> [Set task]
Render the data below as a numbered list, omitting any blank lines.

***** Raw data

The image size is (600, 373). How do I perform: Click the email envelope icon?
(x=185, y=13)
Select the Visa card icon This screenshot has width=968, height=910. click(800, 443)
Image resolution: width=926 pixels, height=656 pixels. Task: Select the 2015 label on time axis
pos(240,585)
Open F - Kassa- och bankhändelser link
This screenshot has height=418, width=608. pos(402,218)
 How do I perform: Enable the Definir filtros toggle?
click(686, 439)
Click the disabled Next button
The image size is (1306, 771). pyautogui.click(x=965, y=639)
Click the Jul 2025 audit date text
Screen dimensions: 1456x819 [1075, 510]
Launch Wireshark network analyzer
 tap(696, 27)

**********

> [Solution]
1. The image size is (600, 373). How do I perform: Click the email envelope icon?
2. (x=185, y=13)
3. Select the Visa card icon This screenshot has width=968, height=910. click(800, 443)
4. Image resolution: width=926 pixels, height=656 pixels. Task: Select the 2015 label on time axis
5. pos(240,585)
6. Open F - Kassa- och bankhändelser link
7. This screenshot has height=418, width=608. pos(402,218)
8.  How do I perform: Enable the Definir filtros toggle?
9. click(686, 439)
10. Click the disabled Next button
11. The image size is (1306, 771). pyautogui.click(x=965, y=639)
12. Click the Jul 2025 audit date text
13. Screen dimensions: 1456x819 [1075, 510]
14. Launch Wireshark network analyzer
15.  tap(696, 27)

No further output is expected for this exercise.